Fig. 5. CyTOF and spectral flow cytometry of PBMCs pre- and post-neoadjuvant chemoimmunotherapy.

a Uniform Manifold Approximation and Projection (UMAP) of mass cytometry data of PBMCs post-neoadjuvant chemoimmunotherapy (TP3) in selected patients (n = 50,000 randomly selected cells). Responders comprise n = 8 pre-selected SAKK 16/14 trial participants who achieved MPR and an EFS of at least 12 months. Non-responders comprise n = 7 pre-selected patients who neither achieved MPR nor an EFS of 12 months. Each dot represents a single cell, color-coded by cell cluster. b Volcano plot representing the false discovery rate (−log₁₀FDR) as a function of fold change (FC, log₂FC) of major immune cell lineages identified in mass cytometry as calculated by edgeR. Each dot denotes a lineage. c Proportion of FlowSOM clusters (rows) within all cells of individual pre-selected patients (columns) post-neoadjuvant chemoimmunotherapy (TP3, TP1 see Fig. S6e). Clusters were arranged by their FDRs (right bar graph). d Frequency of the CD8 T PD-1+ cluster within CD8⁺ T cells of responders (n = 8) and non-responders (n = 7) at TP1 and TP3 in peripheral blood. e CD4 T CD57⁺ cluster within CD4⁺ T helper (Th) cells of responders (n = 8) and non-responders (n = 7) at TP1 and TP3 in peripheral blood. f Median TIM-3 dual counts in cDC cluster of responders (n = 8) and non-responders (n = 7) at TP1 and TP3 in peripheral blood. g Percentage of proliferating (Ki-67⁺) cells within CD39⁺ PD-1⁺ CD8⁺ T cells in peripheral blood of patients with event-free survival (EFS)≥12 months and EFS<12 months as assessed via spectral flow cytometry, n = 36/6 (TP1), 40/10 (TP2), 28/10 (TP3) and 32/6 (TP4). h TIM-3 geometric mean fluorescence intensity (gMFI) in lineage (Lin, CD3 CD19 CD56 CD14)^- CD11c⁺ HLA-DR^high cDC in patients with EFS≥12 months and EFS<12 months, n = 37/8 (TP1), 42/12 (TP2), 32/10 (TP3) and 33/6 (TP4). Bars represent means +SEM (d–h). Statistical testing with two-way ANOVA and uncorrected Fisher’s least significant difference (LSD) test (d–f) or a mixed-effects model (restricted maximum likelihood, REML) with Tukey’s multiple comparisons test (g, h). p values below 0.1 are shown. Source data are provided as a Source Data file.

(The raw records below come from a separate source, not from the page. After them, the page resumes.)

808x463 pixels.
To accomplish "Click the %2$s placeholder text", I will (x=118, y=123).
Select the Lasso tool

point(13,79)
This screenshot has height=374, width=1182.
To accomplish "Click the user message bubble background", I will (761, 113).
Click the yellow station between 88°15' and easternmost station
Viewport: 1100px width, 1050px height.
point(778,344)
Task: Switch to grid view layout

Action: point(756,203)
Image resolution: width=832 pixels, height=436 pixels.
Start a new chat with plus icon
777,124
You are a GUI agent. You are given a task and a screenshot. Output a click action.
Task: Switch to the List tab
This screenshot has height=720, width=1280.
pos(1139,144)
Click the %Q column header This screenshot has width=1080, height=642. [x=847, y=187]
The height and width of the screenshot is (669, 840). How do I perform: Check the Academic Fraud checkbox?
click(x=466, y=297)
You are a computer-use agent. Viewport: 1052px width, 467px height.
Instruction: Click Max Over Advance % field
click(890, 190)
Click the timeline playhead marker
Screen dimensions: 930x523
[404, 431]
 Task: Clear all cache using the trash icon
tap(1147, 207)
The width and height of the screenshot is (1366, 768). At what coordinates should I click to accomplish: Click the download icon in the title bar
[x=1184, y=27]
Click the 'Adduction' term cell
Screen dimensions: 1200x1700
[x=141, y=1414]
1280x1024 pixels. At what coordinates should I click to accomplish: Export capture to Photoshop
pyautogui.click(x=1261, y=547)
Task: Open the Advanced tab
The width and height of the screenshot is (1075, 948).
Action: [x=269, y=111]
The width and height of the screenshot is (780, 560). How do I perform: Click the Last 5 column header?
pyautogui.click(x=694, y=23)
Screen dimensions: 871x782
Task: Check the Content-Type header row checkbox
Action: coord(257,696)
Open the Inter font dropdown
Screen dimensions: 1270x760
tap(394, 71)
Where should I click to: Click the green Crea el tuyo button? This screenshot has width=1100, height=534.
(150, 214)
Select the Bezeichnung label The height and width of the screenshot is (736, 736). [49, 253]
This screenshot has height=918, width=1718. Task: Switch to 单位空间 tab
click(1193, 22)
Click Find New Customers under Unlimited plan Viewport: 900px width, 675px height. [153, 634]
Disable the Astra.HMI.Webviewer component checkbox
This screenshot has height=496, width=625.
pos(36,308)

Fig. 6. Association of cytokine and chemokine patterns with response.

a Multidimensional scaling (MDS) analysis of global serum cytokine and chemokine levels of participants in the SAKK 16/14 trial, color-coded by event-free survival (EFS) and shape coded by timepoint: EFS<12 months, n = 12 (TP1/TP3); EFS≥12 months, n = 42 (TP1), 36 (TP3). b Post-treatment (TP3) serum concentrations of ten cytokines (TP1 in Fig. S9c), n = 36 (EFS≥12 months) and 12 (EFS<12 months). c Representative flow cytometry plots of CCR1 and Ki67 expression within CD39⁺ PD-1⁺ CD8⁺ T cells in peripheral blood from two elite responders exhibiting elevated CCL15 serum levels. d Percentage of proliferating (Ki-67⁺) CCR1-expressing cells among CD39⁺ PD-1⁺ CD8⁺ T cells comparing patients with EFS≥12 months and high (n = 2) or low (n = 4) CCL15 serum, and patients with EFS<12 months (n = 4). Bars represent means +SEM (b, d). Statistical testing with two-sided unpaired t test, p values below 0.1 are shown (b). Source data are provided as a Source Data file.